[LISTED RECORDS]
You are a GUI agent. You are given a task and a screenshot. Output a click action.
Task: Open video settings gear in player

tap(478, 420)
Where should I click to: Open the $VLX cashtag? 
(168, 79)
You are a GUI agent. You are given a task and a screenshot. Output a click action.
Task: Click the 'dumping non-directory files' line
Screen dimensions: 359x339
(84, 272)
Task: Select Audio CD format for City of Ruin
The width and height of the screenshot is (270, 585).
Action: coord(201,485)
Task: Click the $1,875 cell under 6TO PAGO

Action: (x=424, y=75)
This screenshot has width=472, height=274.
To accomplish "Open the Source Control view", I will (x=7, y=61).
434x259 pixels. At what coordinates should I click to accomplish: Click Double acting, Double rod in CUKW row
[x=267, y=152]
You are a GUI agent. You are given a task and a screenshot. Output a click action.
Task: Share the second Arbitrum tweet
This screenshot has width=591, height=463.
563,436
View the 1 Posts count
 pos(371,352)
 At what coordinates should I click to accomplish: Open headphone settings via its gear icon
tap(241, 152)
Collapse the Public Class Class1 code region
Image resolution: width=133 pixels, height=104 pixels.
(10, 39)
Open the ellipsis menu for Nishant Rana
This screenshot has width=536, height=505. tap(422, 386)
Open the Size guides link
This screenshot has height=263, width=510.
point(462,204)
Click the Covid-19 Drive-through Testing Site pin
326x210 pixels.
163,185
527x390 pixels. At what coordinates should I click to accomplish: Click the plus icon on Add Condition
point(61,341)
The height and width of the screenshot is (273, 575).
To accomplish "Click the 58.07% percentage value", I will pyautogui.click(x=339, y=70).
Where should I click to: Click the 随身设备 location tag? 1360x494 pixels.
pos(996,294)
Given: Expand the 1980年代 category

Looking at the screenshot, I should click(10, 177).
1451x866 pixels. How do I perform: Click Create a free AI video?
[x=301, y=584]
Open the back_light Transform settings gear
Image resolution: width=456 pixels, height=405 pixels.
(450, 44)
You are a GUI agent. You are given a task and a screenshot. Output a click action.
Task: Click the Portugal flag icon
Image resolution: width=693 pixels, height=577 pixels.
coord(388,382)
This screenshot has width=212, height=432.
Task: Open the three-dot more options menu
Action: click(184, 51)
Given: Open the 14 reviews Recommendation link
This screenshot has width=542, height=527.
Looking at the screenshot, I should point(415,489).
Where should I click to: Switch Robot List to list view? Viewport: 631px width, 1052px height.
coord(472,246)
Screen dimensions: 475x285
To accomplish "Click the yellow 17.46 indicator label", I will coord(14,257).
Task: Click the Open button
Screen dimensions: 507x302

[TASK] Reproduce all of the lines above word for word.

[THE OUTPUT]
You are a GUI agent. You are given a task and a screenshot. Output a click action.
Task: Open video settings gear in player

tap(478, 420)
Where should I click to: Open the $VLX cashtag? 
(168, 79)
You are a GUI agent. You are given a task and a screenshot. Output a click action.
Task: Click the 'dumping non-directory files' line
Screen dimensions: 359x339
(84, 272)
Task: Select Audio CD format for City of Ruin
The width and height of the screenshot is (270, 585).
Action: coord(201,485)
Task: Click the $1,875 cell under 6TO PAGO

Action: (x=424, y=75)
This screenshot has width=472, height=274.
To accomplish "Open the Source Control view", I will (x=7, y=61).
434x259 pixels. At what coordinates should I click to accomplish: Click Double acting, Double rod in CUKW row
[x=267, y=152]
You are a GUI agent. You are given a task and a screenshot. Output a click action.
Task: Share the second Arbitrum tweet
This screenshot has width=591, height=463.
563,436
View the 1 Posts count
 pos(371,352)
 At what coordinates should I click to accomplish: Open headphone settings via its gear icon
tap(241, 152)
Collapse the Public Class Class1 code region
Image resolution: width=133 pixels, height=104 pixels.
(10, 39)
Open the ellipsis menu for Nishant Rana
This screenshot has width=536, height=505. tap(422, 386)
Open the Size guides link
This screenshot has height=263, width=510.
point(462,204)
Click the Covid-19 Drive-through Testing Site pin
326x210 pixels.
163,185
527x390 pixels. At what coordinates should I click to accomplish: Click the plus icon on Add Condition
point(61,341)
The height and width of the screenshot is (273, 575).
To accomplish "Click the 58.07% percentage value", I will pyautogui.click(x=339, y=70).
Where should I click to: Click the 随身设备 location tag? 1360x494 pixels.
pos(996,294)
Given: Expand the 1980年代 category

Looking at the screenshot, I should click(10, 177).
1451x866 pixels. How do I perform: Click Create a free AI video?
[x=301, y=584]
Open the back_light Transform settings gear
Image resolution: width=456 pixels, height=405 pixels.
(450, 44)
You are a GUI agent. You are given a task and a screenshot. Output a click action.
Task: Click the Portugal flag icon
Image resolution: width=693 pixels, height=577 pixels.
coord(388,382)
This screenshot has width=212, height=432.
Task: Open the three-dot more options menu
Action: click(184, 51)
Given: Open the 14 reviews Recommendation link
This screenshot has width=542, height=527.
Looking at the screenshot, I should point(415,489).
Where should I click to: Switch Robot List to list view? Viewport: 631px width, 1052px height.
coord(472,246)
Screen dimensions: 475x285
To accomplish "Click the yellow 17.46 indicator label", I will coord(14,257).
Task: Click the Open button
Screen dimensions: 507x302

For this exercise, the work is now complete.